Transparent Feedback Strategies

A Guide to Feedback on Your Writing, with transcript at linkMy assessment this term focuses on feedback, asa part of the #ungrading approach I have adopted. Since I do not put A’s and B’s on student work, feedback is critical.

Understandably, some students are a bit nervous about this approach. In particular, they worry that they will not be able to tell what the feedback tells them about their work. Their uneasiness is a strong indication of how they have used grades to determine their accomplishment in the past. Combine their apprehension about #ungrading with the fact that every teacher provides feedback differently, and it’s little wonder they aren’t quite sure how all this feedback is going to work.

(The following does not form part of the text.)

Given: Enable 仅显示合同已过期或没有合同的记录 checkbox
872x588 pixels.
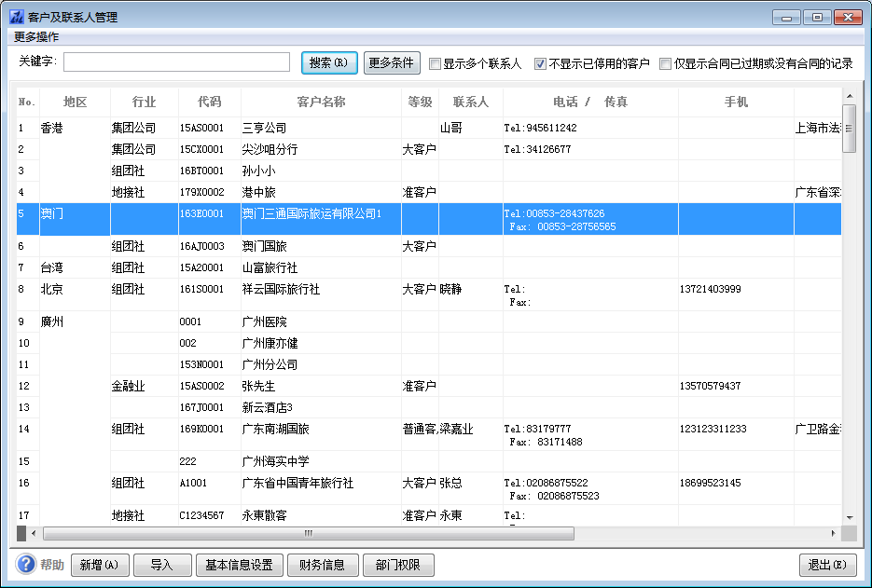Looking at the screenshot, I should (x=665, y=64).
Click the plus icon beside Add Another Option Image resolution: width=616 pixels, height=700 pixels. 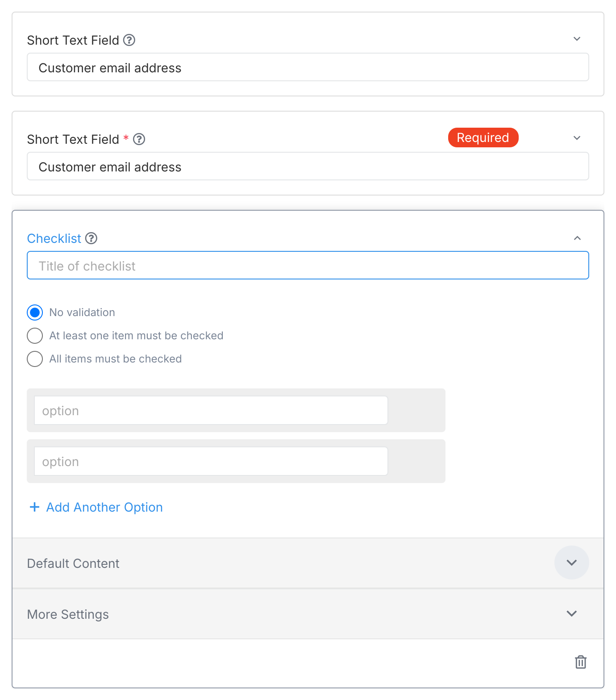(34, 507)
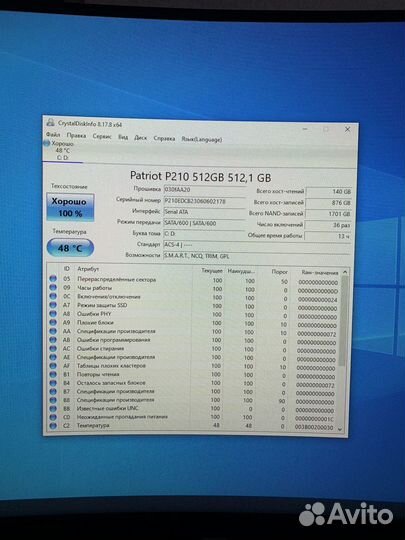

As I began adding feedback to the work they have submitted, I realized that I could tell students more about the logistics of my feedback system—and that it was in my benefit to do so for several reasons:

  • I do not comment on every piece of writing students do, but they have no way of knowing whether the lack of a comment means I haven’t seen their text or I saw it and chose to say nothing.
  • I use boilerplate for those frequently-used comments, but students do not know why I might repeat exactly the same feedback.
  • I automate some feedback in Canvas on activities that count like check-ins. If students have not done those activities, Canvas can assign them an Incomplete (or zero). They need to undertand how to use that feedback as a reminder to get the activity done.

To explain all these practices to students, I created the simple infographic on the right, with an online transcript of the text. I aimed at short and clear explanations, without expansive details on pedagogical or practical reasons for the different strategies.

I plan to share it on Tuesday, after our Labor Day holiday. I’m hoping to hear that the details help make the logistics more transparent.